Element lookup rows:
----------------------------------------

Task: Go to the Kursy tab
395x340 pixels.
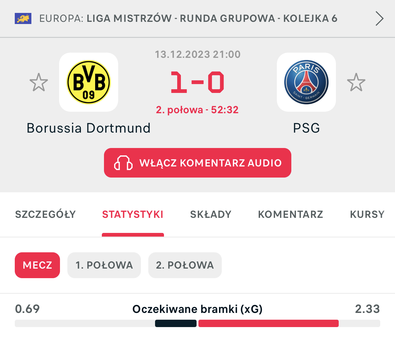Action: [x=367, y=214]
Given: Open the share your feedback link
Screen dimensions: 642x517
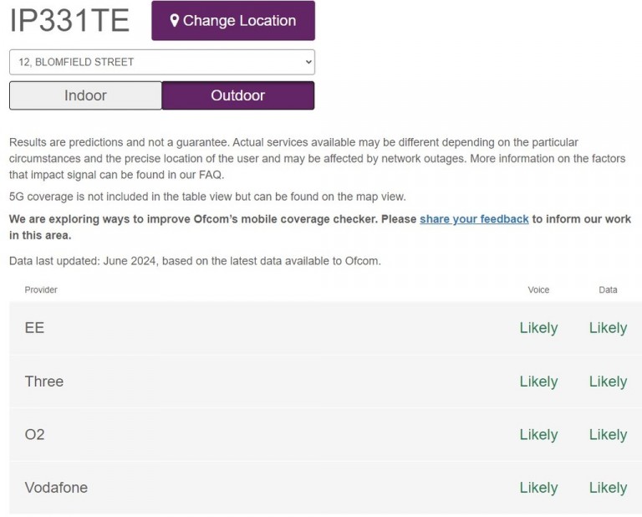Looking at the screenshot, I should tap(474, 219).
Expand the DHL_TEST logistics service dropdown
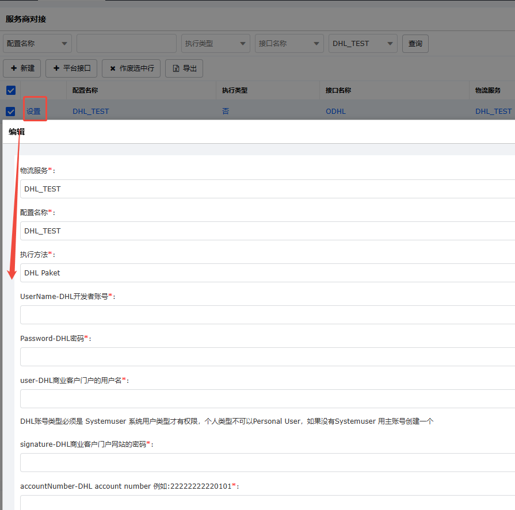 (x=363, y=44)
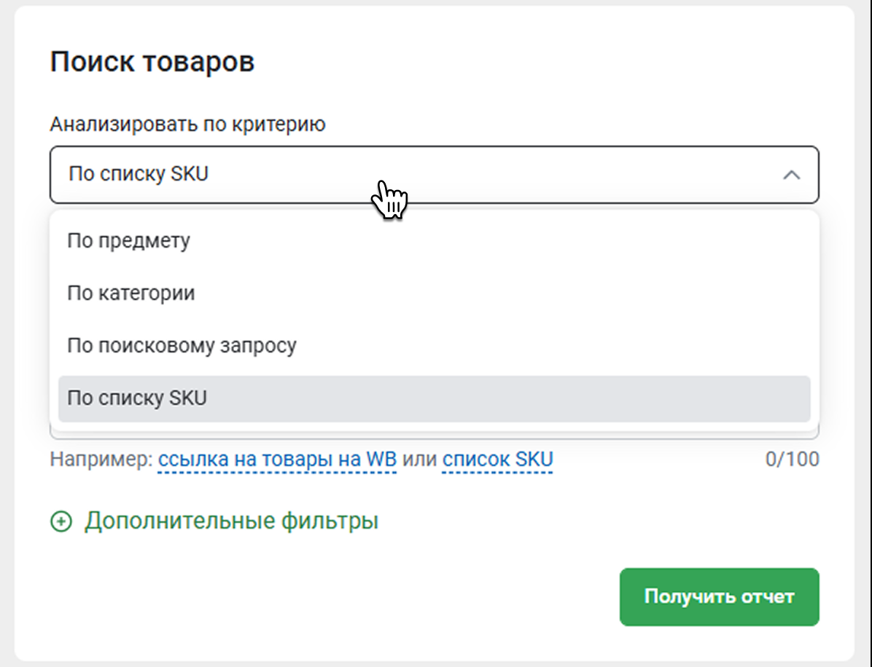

----------------------------------------

What you need to do:
Return every line of the rows above exactly as they appear, leaving out the pictures.

Reply:
Task: Go to the Kursy tab
395x340 pixels.
Action: [x=367, y=214]
Given: Open the share your feedback link
Screen dimensions: 642x517
Looking at the screenshot, I should tap(474, 219).
Expand the DHL_TEST logistics service dropdown
 (x=363, y=44)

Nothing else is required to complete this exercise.